Now, in 1954, the Geneva agreements were signed and while we did not sign those agreements nevertheless Under Secretary Bedell Smith stated that he would view any renewal of the aggression in Viet-Nam in violation of the aforesaid agreements with grave concern, and as seriously threatening international peace and security. And at the time that the SEATO Pact was signed in 1954, September 8, though Viet-Nam was not a signatory it was a protocol state, and therefore this pact, which was approved by the Senate with only, I think, two against it, under article 4 stated that the United States recognized that aggression by means of armed attack against Viet-Nam would threaten our own peace and security.
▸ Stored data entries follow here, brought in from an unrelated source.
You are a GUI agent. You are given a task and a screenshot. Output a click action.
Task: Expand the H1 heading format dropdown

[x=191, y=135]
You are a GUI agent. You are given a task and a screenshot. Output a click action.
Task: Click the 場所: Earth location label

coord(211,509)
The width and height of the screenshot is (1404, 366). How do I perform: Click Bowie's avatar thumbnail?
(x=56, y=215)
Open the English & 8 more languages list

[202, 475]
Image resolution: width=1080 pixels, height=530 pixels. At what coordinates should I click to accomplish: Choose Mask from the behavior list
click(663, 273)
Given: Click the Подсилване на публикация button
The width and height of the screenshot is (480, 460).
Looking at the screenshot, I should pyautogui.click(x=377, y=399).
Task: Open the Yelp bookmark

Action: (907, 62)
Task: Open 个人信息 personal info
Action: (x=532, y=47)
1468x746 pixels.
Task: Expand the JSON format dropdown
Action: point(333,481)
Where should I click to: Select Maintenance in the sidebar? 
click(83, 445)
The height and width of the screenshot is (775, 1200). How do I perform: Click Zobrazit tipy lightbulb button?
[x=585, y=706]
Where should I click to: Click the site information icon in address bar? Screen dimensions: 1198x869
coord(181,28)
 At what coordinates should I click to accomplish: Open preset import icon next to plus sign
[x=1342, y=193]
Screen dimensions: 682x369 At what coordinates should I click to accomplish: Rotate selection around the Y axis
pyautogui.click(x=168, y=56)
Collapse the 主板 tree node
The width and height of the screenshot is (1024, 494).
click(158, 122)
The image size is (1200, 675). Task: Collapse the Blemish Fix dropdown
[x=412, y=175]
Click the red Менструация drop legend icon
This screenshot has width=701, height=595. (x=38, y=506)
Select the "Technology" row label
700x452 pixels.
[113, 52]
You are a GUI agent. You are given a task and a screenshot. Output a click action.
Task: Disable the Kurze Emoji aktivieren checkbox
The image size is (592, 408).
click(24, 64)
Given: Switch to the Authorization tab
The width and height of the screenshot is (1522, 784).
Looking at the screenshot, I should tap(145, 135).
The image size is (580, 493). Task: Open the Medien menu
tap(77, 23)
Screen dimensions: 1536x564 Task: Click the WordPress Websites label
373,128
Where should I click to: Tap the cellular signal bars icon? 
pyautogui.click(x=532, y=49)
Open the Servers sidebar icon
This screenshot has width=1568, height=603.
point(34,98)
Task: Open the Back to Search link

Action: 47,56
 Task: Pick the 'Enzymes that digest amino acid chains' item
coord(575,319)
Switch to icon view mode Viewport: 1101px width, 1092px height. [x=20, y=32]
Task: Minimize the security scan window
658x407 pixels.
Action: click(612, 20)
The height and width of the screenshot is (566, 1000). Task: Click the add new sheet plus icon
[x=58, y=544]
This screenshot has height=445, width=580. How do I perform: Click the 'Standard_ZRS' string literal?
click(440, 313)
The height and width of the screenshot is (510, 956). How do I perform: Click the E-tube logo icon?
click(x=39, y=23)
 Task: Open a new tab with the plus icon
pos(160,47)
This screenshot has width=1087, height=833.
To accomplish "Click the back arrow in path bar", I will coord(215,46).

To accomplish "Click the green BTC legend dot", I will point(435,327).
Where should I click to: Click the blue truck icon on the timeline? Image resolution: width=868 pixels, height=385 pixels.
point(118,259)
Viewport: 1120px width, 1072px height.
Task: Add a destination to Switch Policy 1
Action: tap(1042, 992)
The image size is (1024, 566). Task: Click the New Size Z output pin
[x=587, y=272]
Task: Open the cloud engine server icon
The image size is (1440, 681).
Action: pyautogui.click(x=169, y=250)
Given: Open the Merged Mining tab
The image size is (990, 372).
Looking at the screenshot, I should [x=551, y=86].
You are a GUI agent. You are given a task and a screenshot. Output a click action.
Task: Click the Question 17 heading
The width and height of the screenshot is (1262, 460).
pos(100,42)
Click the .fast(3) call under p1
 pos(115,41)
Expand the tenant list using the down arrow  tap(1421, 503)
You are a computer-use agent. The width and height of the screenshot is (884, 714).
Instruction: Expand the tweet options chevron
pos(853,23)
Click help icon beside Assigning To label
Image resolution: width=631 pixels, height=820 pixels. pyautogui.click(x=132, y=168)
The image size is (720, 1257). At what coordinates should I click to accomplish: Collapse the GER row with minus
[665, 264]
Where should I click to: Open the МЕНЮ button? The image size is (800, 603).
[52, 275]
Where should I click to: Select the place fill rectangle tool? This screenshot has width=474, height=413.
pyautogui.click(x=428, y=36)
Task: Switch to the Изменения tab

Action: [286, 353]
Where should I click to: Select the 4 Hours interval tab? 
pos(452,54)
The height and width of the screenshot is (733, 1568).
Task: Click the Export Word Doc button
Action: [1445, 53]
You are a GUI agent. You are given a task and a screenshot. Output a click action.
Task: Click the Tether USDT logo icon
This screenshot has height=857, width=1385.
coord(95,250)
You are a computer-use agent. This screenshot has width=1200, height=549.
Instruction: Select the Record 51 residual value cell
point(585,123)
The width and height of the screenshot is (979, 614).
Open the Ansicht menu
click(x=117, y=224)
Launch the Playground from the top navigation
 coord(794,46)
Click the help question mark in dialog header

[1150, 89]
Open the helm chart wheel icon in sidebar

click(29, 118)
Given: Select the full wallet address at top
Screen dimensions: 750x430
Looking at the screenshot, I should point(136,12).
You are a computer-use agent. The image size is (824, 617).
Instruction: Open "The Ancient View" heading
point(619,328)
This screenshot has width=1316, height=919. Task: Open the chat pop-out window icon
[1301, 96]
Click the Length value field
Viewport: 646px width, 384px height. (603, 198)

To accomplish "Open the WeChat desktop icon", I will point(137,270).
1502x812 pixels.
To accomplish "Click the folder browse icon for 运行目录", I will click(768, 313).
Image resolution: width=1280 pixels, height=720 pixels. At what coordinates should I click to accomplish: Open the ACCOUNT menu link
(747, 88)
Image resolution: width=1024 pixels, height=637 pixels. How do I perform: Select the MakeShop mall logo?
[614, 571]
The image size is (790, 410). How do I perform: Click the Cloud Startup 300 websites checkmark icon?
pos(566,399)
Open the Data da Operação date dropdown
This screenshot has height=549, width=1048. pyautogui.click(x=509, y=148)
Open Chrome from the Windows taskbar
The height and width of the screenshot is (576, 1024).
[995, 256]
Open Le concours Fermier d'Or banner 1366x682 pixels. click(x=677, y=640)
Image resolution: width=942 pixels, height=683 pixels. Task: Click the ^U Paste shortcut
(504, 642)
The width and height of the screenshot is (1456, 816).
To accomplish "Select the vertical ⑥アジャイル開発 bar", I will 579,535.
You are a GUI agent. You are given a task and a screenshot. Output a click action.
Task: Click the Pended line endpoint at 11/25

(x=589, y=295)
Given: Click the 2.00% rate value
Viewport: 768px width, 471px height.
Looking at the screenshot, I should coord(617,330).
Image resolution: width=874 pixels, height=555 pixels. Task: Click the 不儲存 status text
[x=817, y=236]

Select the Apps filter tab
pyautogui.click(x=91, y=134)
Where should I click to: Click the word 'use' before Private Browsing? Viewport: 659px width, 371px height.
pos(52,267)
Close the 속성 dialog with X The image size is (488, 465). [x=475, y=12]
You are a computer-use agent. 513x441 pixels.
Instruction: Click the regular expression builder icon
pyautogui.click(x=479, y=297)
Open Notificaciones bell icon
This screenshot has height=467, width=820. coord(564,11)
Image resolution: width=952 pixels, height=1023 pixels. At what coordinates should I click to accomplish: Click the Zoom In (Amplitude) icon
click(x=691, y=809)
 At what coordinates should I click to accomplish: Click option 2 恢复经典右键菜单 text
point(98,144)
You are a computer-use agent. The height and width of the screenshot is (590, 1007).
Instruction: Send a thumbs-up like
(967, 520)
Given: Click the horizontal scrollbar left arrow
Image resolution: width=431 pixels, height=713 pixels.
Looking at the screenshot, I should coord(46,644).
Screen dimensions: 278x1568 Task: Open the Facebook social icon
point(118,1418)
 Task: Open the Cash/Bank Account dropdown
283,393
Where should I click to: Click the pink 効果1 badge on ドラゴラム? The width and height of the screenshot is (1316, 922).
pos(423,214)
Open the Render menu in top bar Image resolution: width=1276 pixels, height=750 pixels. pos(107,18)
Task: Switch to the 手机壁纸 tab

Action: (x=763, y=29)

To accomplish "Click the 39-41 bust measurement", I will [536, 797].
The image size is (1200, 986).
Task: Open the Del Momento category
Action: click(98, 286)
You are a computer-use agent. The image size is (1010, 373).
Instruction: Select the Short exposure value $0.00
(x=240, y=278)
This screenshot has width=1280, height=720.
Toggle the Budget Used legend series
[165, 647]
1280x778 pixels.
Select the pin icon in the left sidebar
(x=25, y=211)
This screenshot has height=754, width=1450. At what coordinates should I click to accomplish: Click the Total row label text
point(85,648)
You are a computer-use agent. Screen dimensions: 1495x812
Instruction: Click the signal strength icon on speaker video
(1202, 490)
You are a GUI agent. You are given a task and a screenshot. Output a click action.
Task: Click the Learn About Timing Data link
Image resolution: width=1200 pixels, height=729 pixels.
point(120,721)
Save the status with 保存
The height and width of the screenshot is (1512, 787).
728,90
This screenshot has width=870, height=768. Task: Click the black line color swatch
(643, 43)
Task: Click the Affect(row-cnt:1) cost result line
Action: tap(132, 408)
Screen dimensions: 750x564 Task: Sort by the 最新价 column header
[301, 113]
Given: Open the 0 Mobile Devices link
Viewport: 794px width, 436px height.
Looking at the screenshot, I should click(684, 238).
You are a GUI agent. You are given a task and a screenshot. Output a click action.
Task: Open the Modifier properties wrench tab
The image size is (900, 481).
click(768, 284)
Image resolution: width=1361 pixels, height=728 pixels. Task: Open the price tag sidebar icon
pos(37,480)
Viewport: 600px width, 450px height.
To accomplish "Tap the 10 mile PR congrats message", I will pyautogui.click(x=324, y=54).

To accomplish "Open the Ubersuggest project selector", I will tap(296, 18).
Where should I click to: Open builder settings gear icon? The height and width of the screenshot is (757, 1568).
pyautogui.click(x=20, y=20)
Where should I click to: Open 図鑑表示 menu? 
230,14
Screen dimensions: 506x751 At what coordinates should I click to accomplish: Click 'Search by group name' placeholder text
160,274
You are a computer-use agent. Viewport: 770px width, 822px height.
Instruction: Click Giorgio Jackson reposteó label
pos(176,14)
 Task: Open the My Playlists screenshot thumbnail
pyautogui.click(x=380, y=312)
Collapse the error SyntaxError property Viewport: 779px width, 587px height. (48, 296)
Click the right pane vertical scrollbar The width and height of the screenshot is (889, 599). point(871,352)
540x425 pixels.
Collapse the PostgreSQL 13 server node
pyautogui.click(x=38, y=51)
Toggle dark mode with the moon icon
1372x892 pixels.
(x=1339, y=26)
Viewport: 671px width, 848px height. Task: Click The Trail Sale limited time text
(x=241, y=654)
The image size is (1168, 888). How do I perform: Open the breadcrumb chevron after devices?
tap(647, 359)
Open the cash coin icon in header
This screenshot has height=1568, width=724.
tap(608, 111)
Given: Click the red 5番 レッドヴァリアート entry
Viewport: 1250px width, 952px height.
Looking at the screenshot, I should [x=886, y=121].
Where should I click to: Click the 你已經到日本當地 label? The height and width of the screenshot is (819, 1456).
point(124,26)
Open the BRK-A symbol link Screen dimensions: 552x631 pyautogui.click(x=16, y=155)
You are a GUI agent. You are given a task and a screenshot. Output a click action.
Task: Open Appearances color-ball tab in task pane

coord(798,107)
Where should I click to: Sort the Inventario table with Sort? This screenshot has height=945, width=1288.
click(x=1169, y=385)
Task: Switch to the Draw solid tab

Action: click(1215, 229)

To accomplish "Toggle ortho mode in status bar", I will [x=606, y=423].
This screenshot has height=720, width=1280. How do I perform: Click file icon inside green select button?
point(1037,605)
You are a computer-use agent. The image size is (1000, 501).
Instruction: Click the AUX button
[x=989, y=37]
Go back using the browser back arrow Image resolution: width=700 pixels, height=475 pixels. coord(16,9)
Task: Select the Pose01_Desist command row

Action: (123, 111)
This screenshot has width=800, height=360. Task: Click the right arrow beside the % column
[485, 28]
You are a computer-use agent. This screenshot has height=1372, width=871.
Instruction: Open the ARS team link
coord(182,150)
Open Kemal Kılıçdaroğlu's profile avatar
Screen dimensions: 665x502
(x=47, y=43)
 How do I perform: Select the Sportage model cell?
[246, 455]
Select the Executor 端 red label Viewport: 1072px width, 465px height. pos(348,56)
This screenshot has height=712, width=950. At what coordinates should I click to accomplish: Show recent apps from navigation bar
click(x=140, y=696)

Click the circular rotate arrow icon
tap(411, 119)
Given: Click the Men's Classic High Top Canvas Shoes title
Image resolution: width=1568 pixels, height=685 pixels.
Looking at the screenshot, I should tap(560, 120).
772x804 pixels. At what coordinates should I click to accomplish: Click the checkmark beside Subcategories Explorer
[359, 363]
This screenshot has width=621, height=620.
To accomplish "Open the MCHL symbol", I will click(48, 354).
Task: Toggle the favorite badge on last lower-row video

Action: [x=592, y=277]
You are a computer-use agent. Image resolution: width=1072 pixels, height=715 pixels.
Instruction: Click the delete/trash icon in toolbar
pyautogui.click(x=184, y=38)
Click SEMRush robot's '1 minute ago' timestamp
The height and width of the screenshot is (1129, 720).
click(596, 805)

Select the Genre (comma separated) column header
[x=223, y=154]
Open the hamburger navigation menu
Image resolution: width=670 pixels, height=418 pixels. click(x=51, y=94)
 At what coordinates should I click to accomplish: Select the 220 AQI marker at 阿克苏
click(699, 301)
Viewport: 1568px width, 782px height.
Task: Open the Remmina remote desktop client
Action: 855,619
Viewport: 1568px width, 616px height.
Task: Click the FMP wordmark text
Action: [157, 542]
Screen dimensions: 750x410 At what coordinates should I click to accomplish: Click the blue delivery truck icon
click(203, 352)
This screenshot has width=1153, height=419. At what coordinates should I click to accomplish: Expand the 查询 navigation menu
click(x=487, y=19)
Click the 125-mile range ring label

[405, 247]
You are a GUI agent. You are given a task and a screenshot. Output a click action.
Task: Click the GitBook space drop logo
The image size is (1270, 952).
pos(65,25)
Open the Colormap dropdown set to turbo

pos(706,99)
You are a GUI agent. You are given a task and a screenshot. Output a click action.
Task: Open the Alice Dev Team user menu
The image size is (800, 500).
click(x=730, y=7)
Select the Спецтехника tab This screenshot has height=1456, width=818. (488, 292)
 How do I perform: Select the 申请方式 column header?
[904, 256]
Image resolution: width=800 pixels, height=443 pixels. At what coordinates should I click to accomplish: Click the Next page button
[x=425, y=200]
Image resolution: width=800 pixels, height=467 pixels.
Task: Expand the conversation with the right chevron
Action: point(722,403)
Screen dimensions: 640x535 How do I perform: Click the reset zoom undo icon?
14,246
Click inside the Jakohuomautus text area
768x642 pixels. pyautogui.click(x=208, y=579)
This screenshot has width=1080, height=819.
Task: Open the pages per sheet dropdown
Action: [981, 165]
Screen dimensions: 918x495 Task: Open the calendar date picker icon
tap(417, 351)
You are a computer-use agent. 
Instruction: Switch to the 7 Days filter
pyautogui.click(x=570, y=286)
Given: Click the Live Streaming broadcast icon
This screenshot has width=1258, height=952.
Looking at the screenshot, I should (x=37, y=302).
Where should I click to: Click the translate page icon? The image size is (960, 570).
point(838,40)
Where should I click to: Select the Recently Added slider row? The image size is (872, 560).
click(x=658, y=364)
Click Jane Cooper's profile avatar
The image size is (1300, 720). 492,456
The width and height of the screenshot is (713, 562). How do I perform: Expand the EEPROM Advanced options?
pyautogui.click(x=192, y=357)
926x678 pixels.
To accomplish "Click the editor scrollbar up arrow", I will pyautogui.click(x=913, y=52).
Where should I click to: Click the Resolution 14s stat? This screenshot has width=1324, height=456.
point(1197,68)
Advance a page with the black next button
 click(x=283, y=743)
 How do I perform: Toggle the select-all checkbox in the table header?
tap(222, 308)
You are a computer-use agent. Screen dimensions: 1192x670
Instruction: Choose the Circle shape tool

So since that time the United States has been assisting the Government of Viet-Nam to maintain its independence. It has had a military training mission there and it's also given extensive economic assistance.
As you know, during the last 2 years that war has increased. The Vice President visited there last spring. The war became more intense every month; in fact, every week. The attack on the government by the Communist forces with assistance from the north became of greater and greater concern to the Government of Viet-Nam and the Government of the United States. We sent--I sent General Taylor there to make a review of the situation. The President of Viet-Nam asked us for additional assistance. We issued, as you remember, a white paper which detailed the support which the Viet Minh in the north were giving to this Communist insurgent movement and we have increased our assistance there. And we are supplying logistic assistance, transportation assistance, training, and we have a number of Americans who are taking part in that effort.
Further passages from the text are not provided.